Mangiferin: A review of sources and interventions for biological activities.

Xanthones are naturally synthesized in various biological systems such as plants, lichens, and fungi and are stored as by-products. In addition to taxonomic significance they are also important in the treatment/management of a number of human disorders. Mangiferin and its derived lead molecule have never qualified for use in a clinical trial despite a number of pharmacological studies that have proven its effectiveness as an antioxidant, analgesic, antidiabetic, antiproliferative, chemopreventive, radioprotective, cardiotonic, immunomodulatory, and diuretic. For centuries in the traditional practice of medicine in India and China the use of plants containing mangiferin has been a major component for disease management and health benefits. While it resembles biflavones, the C-glucosyl xanthone (mangiferin) has great nutritional and medicinal significance due to its unique structural characteristics.

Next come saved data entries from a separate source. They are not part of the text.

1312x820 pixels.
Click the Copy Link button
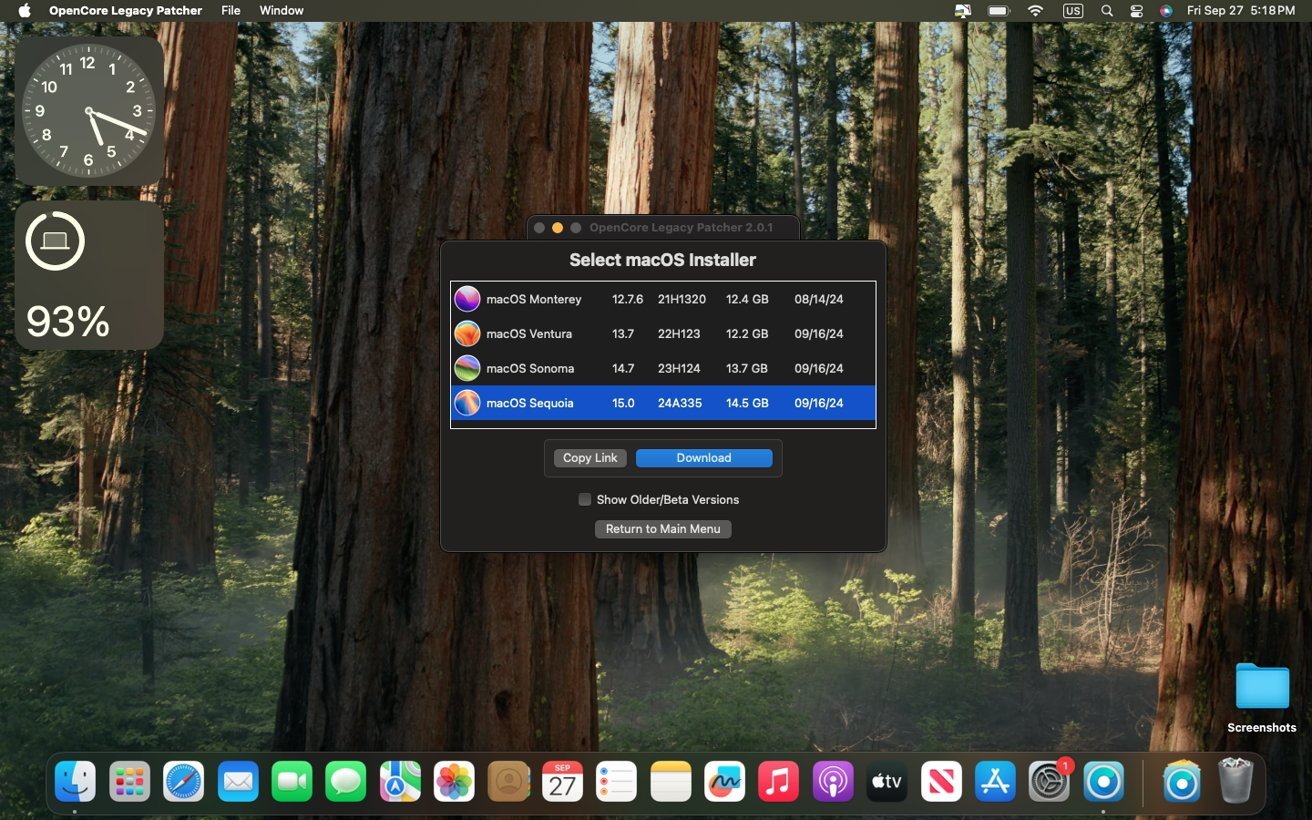[x=590, y=458]
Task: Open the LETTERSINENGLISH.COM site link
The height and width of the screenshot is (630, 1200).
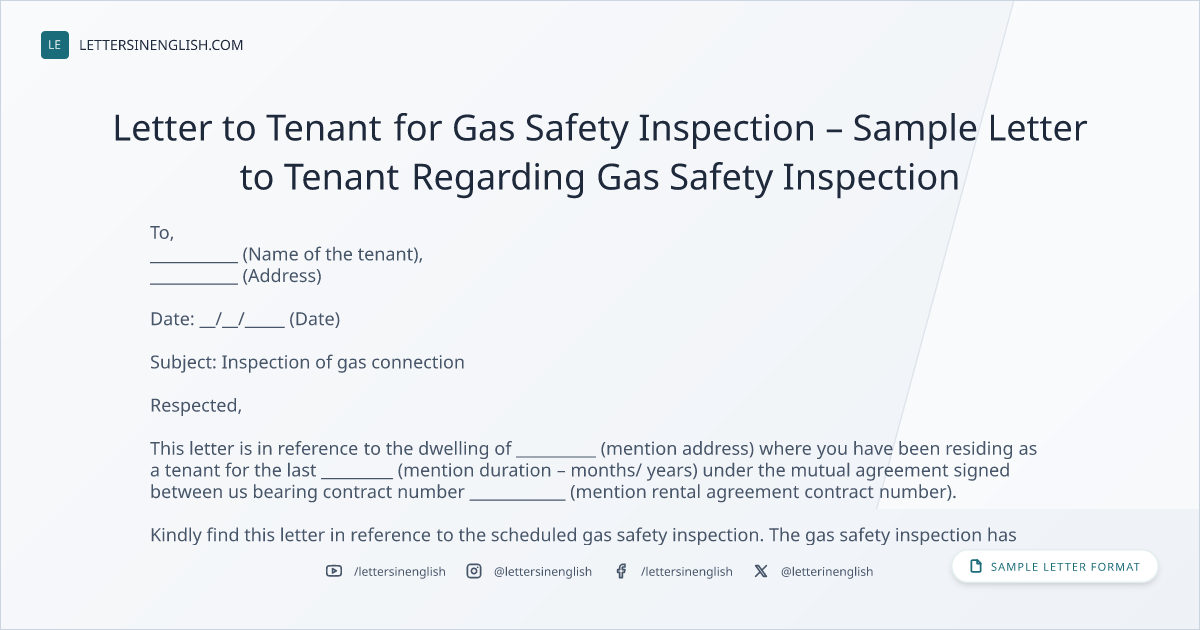Action: (x=161, y=45)
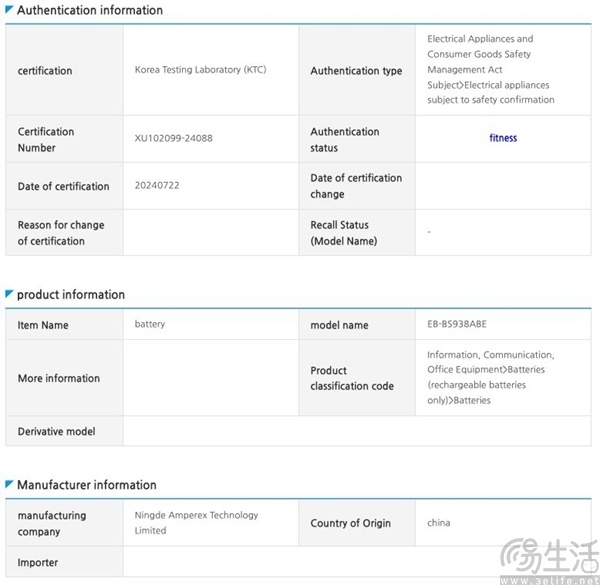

The C-glycoside link of mangiferin, mimicked to nucleophilic phloroglucinol substitution, facilitates its bioavailability and also is responsible for its antioxidant properties. Researchers have also utilized its xanthonic framework for both pharmacophoric backbone and for its use as a substitution group for synthesis and prospects. To date more than 500 derivatives using about 80 reactions have been generated. These reactions include: lipid peroxidation, phosphorylation, glycosylation, methylation, fermentation, deglycosylation, hydrolysis, polymerization, sulfation, acylation, etherification, peroxidation among others. Multiple studies on efficacy and safety have increased the global demand of mangiferin-based food supplements. This review highlights the distribution of mangiferin in plants, its isolation, and assay methods applicable to different sample matrices. In addition we include updates on various strategies and derived products intended for designated pharmacological actions. © 2016 BioFactors, 42(5):504-514, 2016.